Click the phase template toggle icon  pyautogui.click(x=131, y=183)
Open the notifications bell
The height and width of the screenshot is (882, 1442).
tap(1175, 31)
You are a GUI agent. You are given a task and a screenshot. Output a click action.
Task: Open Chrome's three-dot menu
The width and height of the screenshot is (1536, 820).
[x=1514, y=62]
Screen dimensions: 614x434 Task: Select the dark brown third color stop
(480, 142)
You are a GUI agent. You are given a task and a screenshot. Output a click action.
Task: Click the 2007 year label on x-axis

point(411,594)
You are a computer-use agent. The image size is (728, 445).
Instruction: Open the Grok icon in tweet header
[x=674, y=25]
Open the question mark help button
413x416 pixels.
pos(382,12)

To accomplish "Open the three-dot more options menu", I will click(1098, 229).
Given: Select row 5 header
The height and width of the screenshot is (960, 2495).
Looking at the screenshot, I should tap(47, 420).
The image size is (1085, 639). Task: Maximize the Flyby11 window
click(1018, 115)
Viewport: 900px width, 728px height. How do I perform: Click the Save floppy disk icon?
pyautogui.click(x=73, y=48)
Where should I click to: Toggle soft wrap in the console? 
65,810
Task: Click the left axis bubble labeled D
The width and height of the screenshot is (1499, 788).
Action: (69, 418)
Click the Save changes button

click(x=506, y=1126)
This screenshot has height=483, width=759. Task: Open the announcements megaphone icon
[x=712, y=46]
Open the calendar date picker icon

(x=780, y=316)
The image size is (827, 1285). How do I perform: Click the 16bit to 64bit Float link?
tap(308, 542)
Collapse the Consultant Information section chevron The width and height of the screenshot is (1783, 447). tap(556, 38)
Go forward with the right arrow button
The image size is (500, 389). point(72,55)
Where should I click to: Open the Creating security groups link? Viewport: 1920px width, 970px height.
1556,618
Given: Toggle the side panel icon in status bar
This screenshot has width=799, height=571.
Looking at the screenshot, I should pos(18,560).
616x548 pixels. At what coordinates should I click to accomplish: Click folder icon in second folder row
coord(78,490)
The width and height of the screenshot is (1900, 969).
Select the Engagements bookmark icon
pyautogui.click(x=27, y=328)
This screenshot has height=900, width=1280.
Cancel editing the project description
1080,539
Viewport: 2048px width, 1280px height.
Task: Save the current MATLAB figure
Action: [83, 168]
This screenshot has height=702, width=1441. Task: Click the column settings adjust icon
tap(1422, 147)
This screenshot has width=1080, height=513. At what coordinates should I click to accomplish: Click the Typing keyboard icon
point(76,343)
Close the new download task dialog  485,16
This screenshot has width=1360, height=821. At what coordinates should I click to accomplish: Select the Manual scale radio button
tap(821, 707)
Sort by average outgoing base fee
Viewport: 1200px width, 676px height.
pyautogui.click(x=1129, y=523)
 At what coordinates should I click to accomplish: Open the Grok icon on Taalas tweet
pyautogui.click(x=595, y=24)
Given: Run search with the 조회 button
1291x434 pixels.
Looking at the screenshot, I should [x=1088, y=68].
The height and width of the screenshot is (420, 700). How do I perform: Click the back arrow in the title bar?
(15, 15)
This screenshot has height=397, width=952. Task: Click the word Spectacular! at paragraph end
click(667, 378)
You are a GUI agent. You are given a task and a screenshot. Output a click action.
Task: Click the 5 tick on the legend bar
================================
[Problem statement]
Could you pull out every line from the start of the entries down to the line containing "[x=1514, y=62]", both ends included, and reproduce them word for word?

[Response to the exercise]
Click the phase template toggle icon  pyautogui.click(x=131, y=183)
Open the notifications bell
The height and width of the screenshot is (882, 1442).
tap(1175, 31)
You are a GUI agent. You are given a task and a screenshot. Output a click action.
Task: Open Chrome's three-dot menu
The width and height of the screenshot is (1536, 820).
[x=1514, y=62]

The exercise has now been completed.